Взгляни на лик холодный сей...

Между тем, как мы воображали, что язык чувств уже не может у нас сделать новых опытов в своем искусстве, явился такой поэт, который разрушил нашу уверенность. Я говорю о Баратынском. В элегическом роде он идет новою, своею дорогою. Соединяя в стихах своих истину чувств с удивительною точностью мыслей, он показал опыты прямо классической поэзии.

Первые произведения Баратынского обратили на него внимание.
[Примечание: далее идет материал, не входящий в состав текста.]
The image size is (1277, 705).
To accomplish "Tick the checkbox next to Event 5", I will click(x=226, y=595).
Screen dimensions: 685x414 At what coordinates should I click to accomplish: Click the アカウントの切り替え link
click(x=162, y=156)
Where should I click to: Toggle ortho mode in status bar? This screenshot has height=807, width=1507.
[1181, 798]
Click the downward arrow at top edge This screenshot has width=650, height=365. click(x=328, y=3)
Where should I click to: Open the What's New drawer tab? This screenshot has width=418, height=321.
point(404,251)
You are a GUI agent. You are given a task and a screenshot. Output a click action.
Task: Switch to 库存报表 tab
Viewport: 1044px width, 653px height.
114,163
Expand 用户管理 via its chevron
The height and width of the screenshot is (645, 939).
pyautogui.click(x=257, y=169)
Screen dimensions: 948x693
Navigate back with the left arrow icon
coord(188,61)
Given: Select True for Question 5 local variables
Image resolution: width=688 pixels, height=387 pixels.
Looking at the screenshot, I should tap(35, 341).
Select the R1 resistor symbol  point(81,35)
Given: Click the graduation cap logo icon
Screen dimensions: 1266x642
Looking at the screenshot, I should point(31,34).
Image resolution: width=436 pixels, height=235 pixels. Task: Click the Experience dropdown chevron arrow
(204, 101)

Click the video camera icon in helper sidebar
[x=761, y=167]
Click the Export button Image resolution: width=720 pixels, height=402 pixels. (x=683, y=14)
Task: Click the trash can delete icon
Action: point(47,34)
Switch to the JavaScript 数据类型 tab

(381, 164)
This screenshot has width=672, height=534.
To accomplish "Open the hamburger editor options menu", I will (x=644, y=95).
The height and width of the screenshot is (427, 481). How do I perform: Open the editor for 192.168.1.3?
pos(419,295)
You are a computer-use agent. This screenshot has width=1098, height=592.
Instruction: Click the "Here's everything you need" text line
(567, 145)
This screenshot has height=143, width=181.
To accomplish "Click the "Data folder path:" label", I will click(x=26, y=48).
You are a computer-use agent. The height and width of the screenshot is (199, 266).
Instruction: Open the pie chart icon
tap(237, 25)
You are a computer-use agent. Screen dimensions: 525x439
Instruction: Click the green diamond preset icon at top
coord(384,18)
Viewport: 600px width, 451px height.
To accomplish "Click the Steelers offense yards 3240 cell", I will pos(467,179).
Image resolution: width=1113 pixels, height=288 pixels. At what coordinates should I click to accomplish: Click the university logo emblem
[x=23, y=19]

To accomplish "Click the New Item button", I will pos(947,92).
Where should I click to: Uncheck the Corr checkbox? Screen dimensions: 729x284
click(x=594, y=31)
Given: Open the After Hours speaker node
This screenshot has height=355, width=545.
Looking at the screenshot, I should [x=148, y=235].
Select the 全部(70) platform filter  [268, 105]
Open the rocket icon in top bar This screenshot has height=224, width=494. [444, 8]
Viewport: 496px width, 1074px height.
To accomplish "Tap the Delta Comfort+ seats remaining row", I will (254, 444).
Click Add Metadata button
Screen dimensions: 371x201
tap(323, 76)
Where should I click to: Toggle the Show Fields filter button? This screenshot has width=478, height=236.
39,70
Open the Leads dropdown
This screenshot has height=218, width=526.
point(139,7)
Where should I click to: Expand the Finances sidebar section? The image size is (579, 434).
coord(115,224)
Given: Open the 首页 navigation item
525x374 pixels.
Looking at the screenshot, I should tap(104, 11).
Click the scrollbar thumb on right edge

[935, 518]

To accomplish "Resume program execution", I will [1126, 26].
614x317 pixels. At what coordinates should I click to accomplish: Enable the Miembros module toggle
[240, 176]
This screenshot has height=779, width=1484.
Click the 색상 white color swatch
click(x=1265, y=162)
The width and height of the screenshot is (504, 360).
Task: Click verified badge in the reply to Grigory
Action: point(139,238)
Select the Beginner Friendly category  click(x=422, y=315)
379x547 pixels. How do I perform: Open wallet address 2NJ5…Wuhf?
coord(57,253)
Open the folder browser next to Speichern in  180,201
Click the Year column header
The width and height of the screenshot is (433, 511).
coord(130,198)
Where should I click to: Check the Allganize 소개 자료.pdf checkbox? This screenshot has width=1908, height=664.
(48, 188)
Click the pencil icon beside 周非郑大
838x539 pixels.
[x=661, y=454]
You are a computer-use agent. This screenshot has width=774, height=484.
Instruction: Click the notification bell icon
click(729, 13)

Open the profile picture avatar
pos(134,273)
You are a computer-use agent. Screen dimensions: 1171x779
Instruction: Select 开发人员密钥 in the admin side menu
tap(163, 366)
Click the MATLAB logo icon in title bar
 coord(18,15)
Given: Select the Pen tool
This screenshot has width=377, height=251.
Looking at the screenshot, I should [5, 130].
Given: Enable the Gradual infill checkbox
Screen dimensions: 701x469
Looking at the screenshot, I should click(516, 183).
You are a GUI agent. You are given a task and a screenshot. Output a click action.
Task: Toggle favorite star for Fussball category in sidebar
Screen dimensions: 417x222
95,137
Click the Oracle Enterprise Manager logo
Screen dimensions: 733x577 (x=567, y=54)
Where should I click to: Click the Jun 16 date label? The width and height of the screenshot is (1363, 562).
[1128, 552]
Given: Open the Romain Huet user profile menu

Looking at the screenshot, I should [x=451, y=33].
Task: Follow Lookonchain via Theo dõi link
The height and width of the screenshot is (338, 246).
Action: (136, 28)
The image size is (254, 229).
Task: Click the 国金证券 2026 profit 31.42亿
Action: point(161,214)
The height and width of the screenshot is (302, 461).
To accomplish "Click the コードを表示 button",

Знатоки с удивлением увидели в первых опытах стройность и зрелость необыкновенную.

-- От природы получил он необыкновенные способности: сердце глубоко чувствительное, душу, исполненную незасыпающей любви к прекрасному, ум светлый, обширный и вместе тонкий, так сказать, до микроскопической проницательности и особенно внимательный к предметам возвышенным и поэтическим, к вопросам глубокомысленным, к движениям внутренней жизни, к тем мыслям, которые согревают сердце, проясняя разум, к тем музыкальным мыслям, в которых голос сердца и голос разума сливаются созвучно в одно задумчивое размышление.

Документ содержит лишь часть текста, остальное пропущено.